- _Records provided_
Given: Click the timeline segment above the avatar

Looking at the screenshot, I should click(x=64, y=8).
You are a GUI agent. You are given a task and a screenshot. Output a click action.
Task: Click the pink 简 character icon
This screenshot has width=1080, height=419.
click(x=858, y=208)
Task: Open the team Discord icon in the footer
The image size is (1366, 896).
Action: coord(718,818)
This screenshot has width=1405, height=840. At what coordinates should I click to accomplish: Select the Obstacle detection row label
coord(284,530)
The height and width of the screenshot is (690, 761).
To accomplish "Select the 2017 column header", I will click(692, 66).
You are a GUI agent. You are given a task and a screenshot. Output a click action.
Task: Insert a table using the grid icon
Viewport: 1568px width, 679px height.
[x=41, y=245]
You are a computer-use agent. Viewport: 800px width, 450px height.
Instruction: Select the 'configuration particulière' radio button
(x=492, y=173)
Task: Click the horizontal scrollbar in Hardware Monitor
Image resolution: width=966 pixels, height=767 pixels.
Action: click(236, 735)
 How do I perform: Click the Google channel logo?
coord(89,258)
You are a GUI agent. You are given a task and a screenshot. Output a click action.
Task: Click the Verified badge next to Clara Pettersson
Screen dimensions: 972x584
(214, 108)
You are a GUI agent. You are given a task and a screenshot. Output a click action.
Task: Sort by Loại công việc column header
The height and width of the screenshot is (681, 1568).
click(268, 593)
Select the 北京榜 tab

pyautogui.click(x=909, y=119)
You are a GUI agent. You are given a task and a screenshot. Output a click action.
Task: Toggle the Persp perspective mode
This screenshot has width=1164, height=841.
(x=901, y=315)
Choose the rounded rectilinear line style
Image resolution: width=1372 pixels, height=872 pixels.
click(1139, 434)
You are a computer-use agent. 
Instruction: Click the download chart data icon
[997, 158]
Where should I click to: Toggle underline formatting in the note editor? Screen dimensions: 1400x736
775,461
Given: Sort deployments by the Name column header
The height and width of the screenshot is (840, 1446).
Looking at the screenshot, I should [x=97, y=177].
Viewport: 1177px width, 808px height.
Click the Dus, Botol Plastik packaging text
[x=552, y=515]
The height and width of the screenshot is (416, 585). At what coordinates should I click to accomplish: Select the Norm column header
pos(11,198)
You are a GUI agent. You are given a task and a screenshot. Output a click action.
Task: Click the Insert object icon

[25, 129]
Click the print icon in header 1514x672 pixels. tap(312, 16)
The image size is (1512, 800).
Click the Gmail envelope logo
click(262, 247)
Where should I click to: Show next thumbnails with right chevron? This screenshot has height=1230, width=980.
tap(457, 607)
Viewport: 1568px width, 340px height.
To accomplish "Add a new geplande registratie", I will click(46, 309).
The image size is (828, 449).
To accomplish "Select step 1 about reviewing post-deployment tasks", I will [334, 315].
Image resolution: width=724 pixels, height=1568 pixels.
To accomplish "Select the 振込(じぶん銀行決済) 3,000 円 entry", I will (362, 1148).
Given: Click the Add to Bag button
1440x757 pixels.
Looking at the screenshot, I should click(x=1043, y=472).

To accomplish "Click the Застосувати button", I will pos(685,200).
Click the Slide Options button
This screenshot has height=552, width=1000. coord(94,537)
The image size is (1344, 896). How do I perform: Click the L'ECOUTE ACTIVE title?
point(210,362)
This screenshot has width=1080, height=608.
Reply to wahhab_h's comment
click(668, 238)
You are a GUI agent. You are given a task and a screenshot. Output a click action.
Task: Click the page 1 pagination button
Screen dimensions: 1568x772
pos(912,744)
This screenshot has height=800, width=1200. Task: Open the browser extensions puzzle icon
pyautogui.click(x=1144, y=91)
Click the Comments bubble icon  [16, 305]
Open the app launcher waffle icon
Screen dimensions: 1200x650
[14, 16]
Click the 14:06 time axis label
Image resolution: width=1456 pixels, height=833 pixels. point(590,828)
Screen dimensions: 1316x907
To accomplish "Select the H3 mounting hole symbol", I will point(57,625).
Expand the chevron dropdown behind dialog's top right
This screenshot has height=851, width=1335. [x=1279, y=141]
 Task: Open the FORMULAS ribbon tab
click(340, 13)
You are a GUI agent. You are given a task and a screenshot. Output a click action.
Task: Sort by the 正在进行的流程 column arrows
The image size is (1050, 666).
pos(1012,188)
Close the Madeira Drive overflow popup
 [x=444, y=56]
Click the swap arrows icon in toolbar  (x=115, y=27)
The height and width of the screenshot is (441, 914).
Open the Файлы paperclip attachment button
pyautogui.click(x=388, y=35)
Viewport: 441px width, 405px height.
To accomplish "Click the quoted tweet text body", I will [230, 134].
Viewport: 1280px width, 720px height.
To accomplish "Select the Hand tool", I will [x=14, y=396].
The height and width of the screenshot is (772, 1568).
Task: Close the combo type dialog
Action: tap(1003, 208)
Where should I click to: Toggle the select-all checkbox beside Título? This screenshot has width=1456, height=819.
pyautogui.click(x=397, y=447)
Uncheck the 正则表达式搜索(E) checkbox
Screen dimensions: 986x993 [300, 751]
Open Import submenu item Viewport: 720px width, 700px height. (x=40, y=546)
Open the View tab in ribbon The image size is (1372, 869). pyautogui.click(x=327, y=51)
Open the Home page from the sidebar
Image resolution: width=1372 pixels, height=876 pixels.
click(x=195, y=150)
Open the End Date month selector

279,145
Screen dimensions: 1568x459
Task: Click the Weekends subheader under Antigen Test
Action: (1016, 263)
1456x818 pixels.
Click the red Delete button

- _Description of the task_
Copy out the material verbatim, starting at its first line and ending at the line that contains "coord(284,530)", with both of those lines included.

- _Correct output_
Given: Click the timeline segment above the avatar

Looking at the screenshot, I should click(x=64, y=8).
You are a GUI agent. You are given a task and a screenshot. Output a click action.
Task: Click the pink 简 character icon
This screenshot has width=1080, height=419.
click(x=858, y=208)
Task: Open the team Discord icon in the footer
The image size is (1366, 896).
Action: coord(718,818)
This screenshot has width=1405, height=840. At what coordinates should I click to accomplish: Select the Obstacle detection row label
coord(284,530)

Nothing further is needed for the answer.